Science at the Shine Dome 2010
New Fellows Seminar
Wednesday 5 May
Professor Mark Westoby FAA
School of Biological Sciences, Macquarie University

Mark Westoby obtained his BSc (Hons) from the University of Edinburgh in 1970 and his PhD in wildlife ecology from Utah State University in 1973. He moved to Macquarie University in 1975 to take up a lectureship and is currently a professor in the School of Biological Studies there. His research interests have included grazing behaviour and impact on rangeland vegetation; plant demography, competition, arid zone adaptation; seed dispersal; genetic conflicts of interest between mother plant and seeds; ecological strategies; and climate change. He organises a national postgraduate course in current ecology and evolution research.

# CHECK YOUR UNDERSTANDING
• a. According to the profile of Mark Westoby, in what year did he move to Macquarie University?
• b. Repeat word for word the portion of the profile of Mark Westoby starting at "Science at the" and ending at "and evolution research.".
• c. Carry on the profile of Mark Westoby past its final sentence.
The rows that come next are separate material, distinct from the profile of Mark Westoby.

# INFORMATION SUPPLIED
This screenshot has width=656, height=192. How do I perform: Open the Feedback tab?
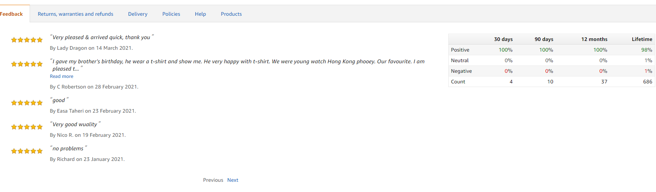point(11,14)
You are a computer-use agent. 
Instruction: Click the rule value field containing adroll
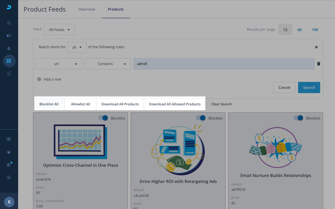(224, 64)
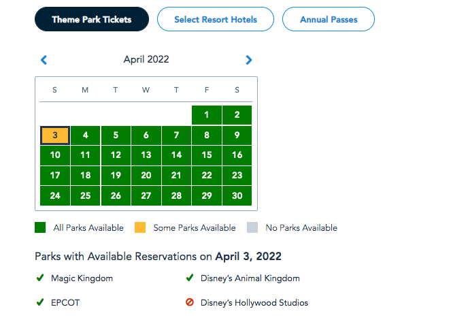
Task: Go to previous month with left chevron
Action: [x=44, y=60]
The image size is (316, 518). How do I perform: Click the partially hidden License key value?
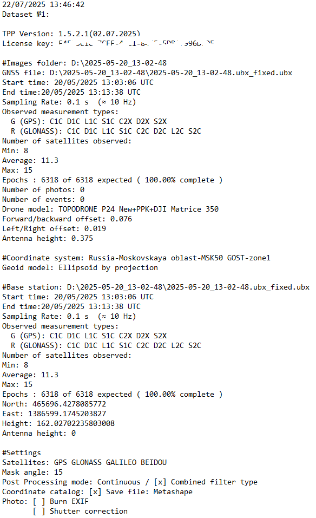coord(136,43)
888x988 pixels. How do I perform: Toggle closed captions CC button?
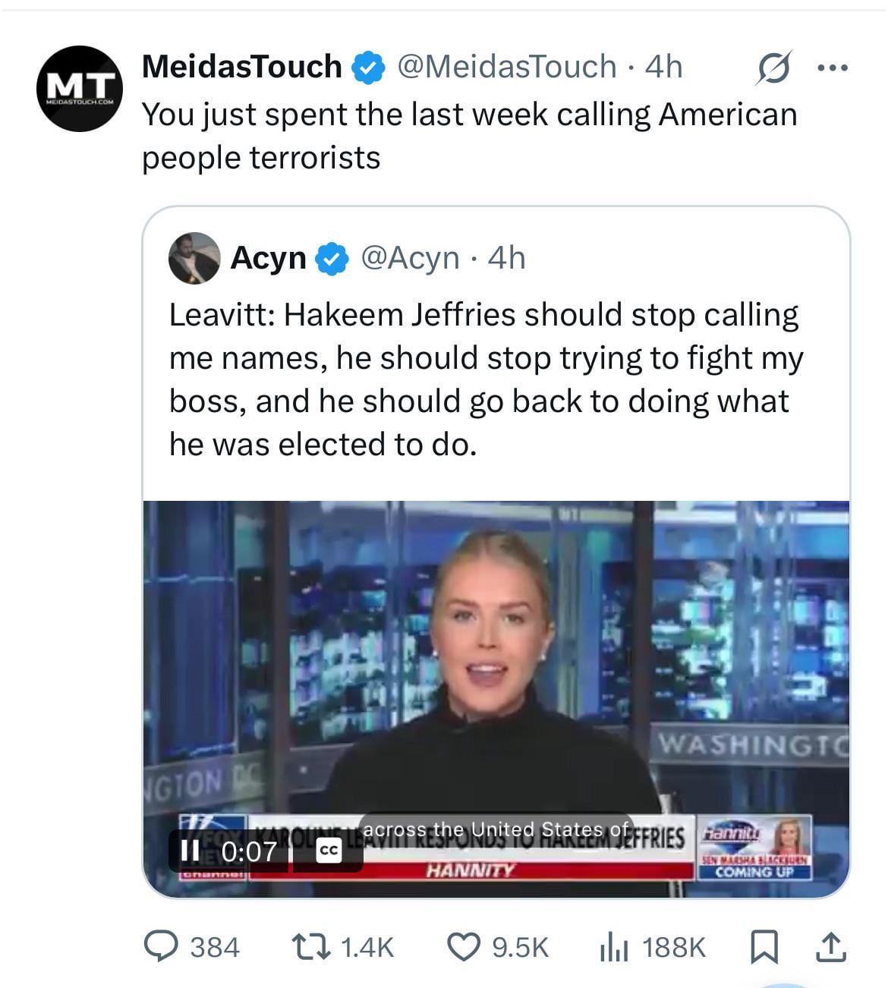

# ANSWERS TO THE PROBLEMS
• a. He moved to Macquarie University in 1975.

• b.
Science at the Shine Dome 2010
New Fellows Seminar
Wednesday 5 May
Professor Mark Westoby FAA
School of Biological Sciences, Macquarie University

Mark Westoby obtained his BSc (Hons) from the University of Edinburgh in 1970 and his PhD in wildlife ecology from Utah State University in 1973. He moved to Macquarie University in 1975 to take up a lectureship and is currently a professor in the School of Biological Studies there. His research interests have included grazing behaviour and impact on rangeland vegetation; plant demography, competition, arid zone adaptation; seed dispersal; genetic conflicts of interest between mother plant and seeds; ecological strategies; and climate change. He organises a national postgraduate course in current ecology and evolution research.

• c.
Ecological strategies across plant species
Vascular plants are responsible both for the physical architecture and for the energy flow in ecosystems on land. There are about 300,000 species. How can the ecological variation across them be understood, short of studying each species as an individual problem? Some major dimensions of variation are beginning to be understood. For example, a ‘leaf economic spectrum’ accounts for three-quarters of all variation worldwide in several leaf traits. At one end of the spectrum are species with cheaply constructed leaf area, high nutrient concentrations and fast photosynthetic rates, but revenue from their leaf investment accrues over a short lifetime. At the other end are species with lower rates of return but longer leaf life-spans.